As we come upon the 20th anniversary of the 9/11 attacks, you can look to Bikeman, Commemorative Edition (8/3/21), with its haunting pages and humbling truth, to honor those who were lost, those who survived, and the country that, on Sept. 11, 2001, was changed forever.
I: Looming
Nothing in my garden gives a hint of the pain,
the hurt, the deep sorrow that will manifest
in salty tears on the cheeks of neighborhoods after.
No signs foretell the darkness, heat and fear
about to descend upon us
this forever September morning.
Just ahead, beyond my flowering impatiens,
speckled brightly with life-giving sun,
beyond the sound of the
Jefferson Market Courthouse bells
ringing above life’s banal routine:
newspaper, coffee and walk-the-dog . . .
goodbye to Nancy and bicycle-to-work,
there is a journey ahead,
beyond and unforeseen.
Beyond comes fire and darkness
and destruction that might take me
from home, from friends, from this sweet earth.
XI: Tower No More
Fortuitously, my eyes trace
to the tower on my right,
to the height where the vestige
of the jet tail still hangs. I am witness
to the burly beast’s last gasp.
It is a burp of fire above,
bursting deep inside . . .
a spark, a flash, nothing great.
Then comes a small explosion,
firecrackers at a Chinatown parade.
A low rumbling roar begins
to attack my ears.

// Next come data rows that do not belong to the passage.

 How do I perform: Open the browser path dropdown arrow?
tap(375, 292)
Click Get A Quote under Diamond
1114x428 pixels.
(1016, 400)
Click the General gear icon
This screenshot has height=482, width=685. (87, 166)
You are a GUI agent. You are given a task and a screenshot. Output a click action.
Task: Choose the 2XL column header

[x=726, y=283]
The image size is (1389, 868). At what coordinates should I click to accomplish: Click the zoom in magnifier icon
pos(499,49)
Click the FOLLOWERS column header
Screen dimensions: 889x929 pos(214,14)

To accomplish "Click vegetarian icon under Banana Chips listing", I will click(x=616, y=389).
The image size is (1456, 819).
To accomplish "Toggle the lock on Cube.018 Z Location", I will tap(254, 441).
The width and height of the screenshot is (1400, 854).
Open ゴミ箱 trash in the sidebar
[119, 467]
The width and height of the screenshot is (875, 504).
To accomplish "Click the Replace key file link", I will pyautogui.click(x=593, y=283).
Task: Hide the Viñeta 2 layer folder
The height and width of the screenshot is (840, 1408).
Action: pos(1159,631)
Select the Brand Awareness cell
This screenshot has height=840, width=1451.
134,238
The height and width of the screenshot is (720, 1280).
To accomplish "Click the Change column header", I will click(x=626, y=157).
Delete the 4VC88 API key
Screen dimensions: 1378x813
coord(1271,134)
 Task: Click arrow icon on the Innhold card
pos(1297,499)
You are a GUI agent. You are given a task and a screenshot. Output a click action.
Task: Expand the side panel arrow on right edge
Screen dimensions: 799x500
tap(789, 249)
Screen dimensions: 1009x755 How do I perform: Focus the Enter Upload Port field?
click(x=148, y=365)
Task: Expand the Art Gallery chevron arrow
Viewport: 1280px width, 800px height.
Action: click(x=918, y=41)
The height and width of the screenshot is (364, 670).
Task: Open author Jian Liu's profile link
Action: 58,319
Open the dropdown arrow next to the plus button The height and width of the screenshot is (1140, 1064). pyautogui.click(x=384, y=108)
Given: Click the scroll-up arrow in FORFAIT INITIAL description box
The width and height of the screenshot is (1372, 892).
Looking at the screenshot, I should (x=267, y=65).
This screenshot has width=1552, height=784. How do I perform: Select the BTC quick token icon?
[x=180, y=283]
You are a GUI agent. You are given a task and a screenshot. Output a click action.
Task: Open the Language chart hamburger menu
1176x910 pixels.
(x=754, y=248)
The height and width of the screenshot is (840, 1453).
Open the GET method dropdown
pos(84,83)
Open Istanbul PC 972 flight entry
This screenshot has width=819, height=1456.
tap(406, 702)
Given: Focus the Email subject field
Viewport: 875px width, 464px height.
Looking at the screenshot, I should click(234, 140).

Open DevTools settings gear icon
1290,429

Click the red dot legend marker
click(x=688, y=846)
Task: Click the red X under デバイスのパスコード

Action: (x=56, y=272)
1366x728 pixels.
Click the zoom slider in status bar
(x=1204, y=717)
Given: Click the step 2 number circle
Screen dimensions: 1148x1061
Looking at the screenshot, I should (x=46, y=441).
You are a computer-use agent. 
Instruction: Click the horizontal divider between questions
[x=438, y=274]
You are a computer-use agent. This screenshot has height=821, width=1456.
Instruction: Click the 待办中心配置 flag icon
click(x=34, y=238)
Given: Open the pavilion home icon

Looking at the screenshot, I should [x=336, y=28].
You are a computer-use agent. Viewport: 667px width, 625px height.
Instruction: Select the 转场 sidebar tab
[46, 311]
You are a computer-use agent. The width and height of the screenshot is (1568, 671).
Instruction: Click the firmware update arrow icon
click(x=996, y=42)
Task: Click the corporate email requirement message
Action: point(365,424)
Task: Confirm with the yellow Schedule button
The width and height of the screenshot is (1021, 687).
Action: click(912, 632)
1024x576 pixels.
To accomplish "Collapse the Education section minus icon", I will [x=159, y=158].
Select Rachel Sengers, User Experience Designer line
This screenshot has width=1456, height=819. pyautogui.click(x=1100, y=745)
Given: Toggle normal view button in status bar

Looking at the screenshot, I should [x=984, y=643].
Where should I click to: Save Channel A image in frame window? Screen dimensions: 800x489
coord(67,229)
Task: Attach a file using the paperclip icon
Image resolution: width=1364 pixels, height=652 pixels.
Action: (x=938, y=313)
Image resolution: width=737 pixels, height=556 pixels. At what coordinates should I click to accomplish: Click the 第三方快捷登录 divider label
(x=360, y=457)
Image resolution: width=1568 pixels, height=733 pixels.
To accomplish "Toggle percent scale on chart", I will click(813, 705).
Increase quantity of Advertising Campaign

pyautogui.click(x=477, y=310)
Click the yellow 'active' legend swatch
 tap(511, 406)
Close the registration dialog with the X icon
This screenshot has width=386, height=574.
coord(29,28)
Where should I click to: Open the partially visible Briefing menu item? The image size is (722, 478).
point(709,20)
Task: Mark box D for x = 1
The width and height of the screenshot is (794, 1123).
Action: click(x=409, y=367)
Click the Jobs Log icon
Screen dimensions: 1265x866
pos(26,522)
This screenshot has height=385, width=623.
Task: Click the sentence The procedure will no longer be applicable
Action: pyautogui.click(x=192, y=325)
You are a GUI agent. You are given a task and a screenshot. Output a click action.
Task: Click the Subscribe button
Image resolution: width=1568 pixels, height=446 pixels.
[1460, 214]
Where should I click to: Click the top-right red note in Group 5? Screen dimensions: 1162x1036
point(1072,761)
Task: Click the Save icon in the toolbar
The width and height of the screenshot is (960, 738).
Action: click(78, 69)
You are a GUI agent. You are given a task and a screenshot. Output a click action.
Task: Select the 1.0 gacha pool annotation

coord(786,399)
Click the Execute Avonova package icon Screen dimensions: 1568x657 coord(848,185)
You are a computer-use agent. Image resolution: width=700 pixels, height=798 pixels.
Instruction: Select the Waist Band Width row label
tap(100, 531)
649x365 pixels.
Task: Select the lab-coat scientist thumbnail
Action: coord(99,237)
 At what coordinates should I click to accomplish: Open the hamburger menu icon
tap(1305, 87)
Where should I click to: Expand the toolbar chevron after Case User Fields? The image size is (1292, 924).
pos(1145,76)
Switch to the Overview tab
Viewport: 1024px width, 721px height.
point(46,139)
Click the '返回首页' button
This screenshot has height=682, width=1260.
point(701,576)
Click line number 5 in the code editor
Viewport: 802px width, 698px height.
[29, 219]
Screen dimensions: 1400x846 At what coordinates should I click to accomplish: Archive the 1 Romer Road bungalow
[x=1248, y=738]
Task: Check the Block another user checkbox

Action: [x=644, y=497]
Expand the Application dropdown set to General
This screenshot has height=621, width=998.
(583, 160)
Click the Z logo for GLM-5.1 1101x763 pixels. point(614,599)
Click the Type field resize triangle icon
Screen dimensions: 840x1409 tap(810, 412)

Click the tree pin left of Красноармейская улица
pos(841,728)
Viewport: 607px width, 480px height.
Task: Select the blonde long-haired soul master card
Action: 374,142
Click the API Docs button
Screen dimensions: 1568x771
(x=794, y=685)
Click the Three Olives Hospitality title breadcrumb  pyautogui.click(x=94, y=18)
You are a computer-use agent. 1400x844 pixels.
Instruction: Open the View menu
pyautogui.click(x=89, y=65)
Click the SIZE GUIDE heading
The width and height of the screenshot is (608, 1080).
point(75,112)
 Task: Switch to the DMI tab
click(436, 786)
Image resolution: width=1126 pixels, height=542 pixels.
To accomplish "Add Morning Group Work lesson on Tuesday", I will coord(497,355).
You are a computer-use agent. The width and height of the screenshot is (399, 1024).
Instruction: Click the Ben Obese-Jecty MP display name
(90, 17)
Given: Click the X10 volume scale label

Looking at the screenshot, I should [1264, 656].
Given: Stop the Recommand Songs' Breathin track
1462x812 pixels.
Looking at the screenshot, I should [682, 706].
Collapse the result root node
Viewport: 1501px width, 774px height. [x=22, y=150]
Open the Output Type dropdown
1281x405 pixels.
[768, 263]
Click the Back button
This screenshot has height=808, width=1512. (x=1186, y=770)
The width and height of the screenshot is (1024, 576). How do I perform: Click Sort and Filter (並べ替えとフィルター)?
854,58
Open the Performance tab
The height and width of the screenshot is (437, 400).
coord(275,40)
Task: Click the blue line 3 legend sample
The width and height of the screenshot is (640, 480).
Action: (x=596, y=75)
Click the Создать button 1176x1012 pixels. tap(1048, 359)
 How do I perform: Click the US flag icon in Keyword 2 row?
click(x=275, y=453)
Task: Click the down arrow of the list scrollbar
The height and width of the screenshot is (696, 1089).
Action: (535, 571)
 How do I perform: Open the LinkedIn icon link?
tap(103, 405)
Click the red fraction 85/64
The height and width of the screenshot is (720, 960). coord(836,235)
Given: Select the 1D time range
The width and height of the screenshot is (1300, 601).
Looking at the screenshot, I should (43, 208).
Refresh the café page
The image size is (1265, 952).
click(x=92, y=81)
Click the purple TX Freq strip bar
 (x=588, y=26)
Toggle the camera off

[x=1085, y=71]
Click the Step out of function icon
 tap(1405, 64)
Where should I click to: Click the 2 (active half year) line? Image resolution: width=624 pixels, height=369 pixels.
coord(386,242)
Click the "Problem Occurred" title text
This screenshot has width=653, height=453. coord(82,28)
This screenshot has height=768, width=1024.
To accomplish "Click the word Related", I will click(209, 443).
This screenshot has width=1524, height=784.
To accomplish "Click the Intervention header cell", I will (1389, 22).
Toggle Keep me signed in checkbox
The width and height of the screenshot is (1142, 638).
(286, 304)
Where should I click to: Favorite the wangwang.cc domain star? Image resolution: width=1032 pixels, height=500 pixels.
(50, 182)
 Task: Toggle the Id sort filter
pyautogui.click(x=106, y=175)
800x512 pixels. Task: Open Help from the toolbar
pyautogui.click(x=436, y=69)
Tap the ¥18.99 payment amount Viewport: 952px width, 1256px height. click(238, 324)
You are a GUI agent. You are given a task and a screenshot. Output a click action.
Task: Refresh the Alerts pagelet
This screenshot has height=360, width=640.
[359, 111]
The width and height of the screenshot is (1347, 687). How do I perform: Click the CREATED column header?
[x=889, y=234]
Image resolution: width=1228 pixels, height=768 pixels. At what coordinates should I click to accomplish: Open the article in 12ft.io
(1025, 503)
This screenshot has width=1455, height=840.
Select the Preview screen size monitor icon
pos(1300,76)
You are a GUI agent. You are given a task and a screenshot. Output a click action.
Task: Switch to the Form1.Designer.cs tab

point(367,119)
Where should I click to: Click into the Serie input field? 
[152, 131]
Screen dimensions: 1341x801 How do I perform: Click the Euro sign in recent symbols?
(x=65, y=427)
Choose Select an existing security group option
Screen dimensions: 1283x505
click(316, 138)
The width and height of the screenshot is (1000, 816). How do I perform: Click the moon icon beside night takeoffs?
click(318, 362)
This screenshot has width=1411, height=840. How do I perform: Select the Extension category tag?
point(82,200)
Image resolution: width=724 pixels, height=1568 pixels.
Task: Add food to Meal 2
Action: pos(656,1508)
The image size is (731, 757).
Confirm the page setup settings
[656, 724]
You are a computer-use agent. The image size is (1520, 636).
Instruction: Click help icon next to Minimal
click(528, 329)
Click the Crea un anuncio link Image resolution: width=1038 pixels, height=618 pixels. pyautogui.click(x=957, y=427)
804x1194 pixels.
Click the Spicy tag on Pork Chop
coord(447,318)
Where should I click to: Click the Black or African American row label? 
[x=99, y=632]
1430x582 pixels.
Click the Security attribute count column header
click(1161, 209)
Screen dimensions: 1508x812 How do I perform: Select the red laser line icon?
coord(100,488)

This time
I am alert to it unlike earlier
when the tortured engines screamed
at the treetops on their wretched flight.
Now my eyes bore into that sound instantly,
so great, so vivid, so tactile is my awareness
of all that surrounds me.
XXXVIII: Rest In Peace
Amid a chorus of wailing eulogy,
the survivors move away.
I move with the living
yet I carry the dead,
carry them on a funeral march
beyond this September morning,
this forever September morning.
The dead from here
are my forever companions.
I am their pine box,
their marble reliquary,
their bronze urn,
the living, breathing coffin they never had,
their final resting place without a stone.
I move on at peace.
That “Forever September morning,” as Flynn puts it, will forever be an unforgettable and irreversible moment in history. These three excerpts from Bikeman only begin to grasp the devastation and grief caused by the events of 9/11—but stories like Flynn’s remind us why we must stand together in solidarity each year for the ones who have been taken and to the ones who still carry the weight of surviving the attacks.